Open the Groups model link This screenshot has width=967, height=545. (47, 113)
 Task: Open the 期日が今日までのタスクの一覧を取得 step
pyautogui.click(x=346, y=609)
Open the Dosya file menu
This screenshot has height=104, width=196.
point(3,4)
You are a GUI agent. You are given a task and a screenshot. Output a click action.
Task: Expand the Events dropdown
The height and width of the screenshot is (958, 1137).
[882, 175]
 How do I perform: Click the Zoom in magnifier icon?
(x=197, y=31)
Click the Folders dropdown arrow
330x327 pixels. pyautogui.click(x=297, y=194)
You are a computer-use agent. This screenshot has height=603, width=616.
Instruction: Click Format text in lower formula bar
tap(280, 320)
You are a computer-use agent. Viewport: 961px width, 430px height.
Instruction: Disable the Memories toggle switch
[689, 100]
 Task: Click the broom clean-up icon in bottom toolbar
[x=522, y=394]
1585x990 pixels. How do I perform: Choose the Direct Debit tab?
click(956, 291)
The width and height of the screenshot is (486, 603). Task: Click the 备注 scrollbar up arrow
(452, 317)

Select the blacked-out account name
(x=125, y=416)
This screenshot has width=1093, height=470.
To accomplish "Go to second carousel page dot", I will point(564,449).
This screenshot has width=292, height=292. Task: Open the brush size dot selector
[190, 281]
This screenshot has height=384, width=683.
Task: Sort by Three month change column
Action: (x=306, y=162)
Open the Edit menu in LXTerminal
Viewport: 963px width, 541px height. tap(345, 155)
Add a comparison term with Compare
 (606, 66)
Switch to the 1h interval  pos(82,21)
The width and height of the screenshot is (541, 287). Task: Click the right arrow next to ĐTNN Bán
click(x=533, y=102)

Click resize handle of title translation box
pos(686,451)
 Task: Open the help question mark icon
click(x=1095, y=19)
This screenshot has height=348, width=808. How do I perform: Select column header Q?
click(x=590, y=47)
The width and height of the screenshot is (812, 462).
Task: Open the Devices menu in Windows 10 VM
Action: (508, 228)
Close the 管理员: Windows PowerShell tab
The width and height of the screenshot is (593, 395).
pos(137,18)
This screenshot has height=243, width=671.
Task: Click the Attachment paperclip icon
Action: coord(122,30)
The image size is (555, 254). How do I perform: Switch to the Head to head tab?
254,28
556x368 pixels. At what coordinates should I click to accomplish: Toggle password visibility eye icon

* [Exercise]: Update the stretch from the line that contains "Task: Click the broom" through the line that contains "I will point(564,449)." by changing "Direct Debit" to "Bank Transfer" and keeping everything else the same. Return only those lines.

* [Response]:
 Task: Click the broom clean-up icon in bottom toolbar
[x=522, y=394]
1585x990 pixels. How do I perform: Choose the Bank Transfer tab?
click(956, 291)
The width and height of the screenshot is (486, 603). Task: Click the 备注 scrollbar up arrow
(452, 317)

Select the blacked-out account name
(x=125, y=416)
This screenshot has width=1093, height=470.
To accomplish "Go to second carousel page dot", I will point(564,449).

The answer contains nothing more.